Gutierrez: From what I’ve seen, the smaller units are harder and harder to find. They are not being reproduced. There is not a lot of multi-tenant or small buildings in development because of economies of scale. Developers prefer to build a 6- or 7-million-square-foot building instead of a 200,000-square-foot building that accommodates four or five tenants. Commodity costs hit you more on that smaller unit. It is more expensive to build them.

Are there any markets across the country that you think are especially strong in the industrial sector?

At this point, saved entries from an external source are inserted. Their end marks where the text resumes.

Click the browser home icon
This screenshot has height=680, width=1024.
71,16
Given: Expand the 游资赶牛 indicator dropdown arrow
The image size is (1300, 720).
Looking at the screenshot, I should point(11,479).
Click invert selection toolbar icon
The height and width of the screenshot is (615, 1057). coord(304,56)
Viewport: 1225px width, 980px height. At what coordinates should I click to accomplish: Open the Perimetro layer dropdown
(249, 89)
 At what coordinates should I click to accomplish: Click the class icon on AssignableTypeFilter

Gutierrez: The Midwest markets and the coasts have the lowest vacancies. Everyone has low vacancies, but most of the Midwest markets have vacancy rates down at 3%. Some are as low as sub-2%. I am more excited about the Midwest product than I am about the product on the coasts. I think that our distribution mode and supply chain models are changing. If you are producing product in Mexico, you need to ship it right up the highway through Dallas and then up to Chicago. You’ll then hit the Midwest markets to distribute it to the U.S. population because of their location in the center of the country. I’m not saying that California will be dead. You will always have product there. But the growth of where the supply chain is going is coming from down south or in the southeast and then funneled through the middle of the country.

Do you have any predictions on when we might see the industrial market cool off?

Gutierrez: Vacancy rates will go up eventually. At some point, you are going to see developers building too much supply. We are not perfect. When developers start putting product out there that they are delivering in 12 months and demand starts to cool halfway through, they have to finish building that space. There is always an overhang. But I don’t think we’ll see a huge amount of overbuilding.